**Prompt**
Find the word "computer" in the data, then copy each line where it is found.

**Exercise data**
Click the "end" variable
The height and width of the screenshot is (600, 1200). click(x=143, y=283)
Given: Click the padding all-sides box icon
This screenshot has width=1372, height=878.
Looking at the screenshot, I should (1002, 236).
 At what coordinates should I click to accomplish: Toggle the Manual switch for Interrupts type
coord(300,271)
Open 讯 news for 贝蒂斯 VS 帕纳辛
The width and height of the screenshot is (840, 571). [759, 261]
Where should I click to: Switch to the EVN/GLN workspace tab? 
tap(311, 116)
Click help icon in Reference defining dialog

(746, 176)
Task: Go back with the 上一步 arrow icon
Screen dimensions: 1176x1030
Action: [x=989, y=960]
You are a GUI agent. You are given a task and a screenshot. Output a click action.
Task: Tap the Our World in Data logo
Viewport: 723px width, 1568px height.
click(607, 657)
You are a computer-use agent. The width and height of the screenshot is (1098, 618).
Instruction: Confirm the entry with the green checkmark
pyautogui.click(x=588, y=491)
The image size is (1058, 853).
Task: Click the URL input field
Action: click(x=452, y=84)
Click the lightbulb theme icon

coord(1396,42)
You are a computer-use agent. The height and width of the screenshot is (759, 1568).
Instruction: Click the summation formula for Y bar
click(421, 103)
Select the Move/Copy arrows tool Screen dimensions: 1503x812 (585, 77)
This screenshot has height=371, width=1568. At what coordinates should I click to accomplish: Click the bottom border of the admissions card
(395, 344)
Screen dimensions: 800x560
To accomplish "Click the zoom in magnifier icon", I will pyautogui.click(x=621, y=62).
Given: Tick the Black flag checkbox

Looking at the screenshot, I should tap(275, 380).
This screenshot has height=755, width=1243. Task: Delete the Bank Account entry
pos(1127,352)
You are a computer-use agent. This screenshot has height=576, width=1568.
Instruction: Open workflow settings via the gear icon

**Response below**
You are a computer-use agent. The width and height of the screenshot is (1098, 618).
You are a computer-use agent. The height and width of the screenshot is (759, 1568).
You are a computer-use agent. This screenshot has height=576, width=1568.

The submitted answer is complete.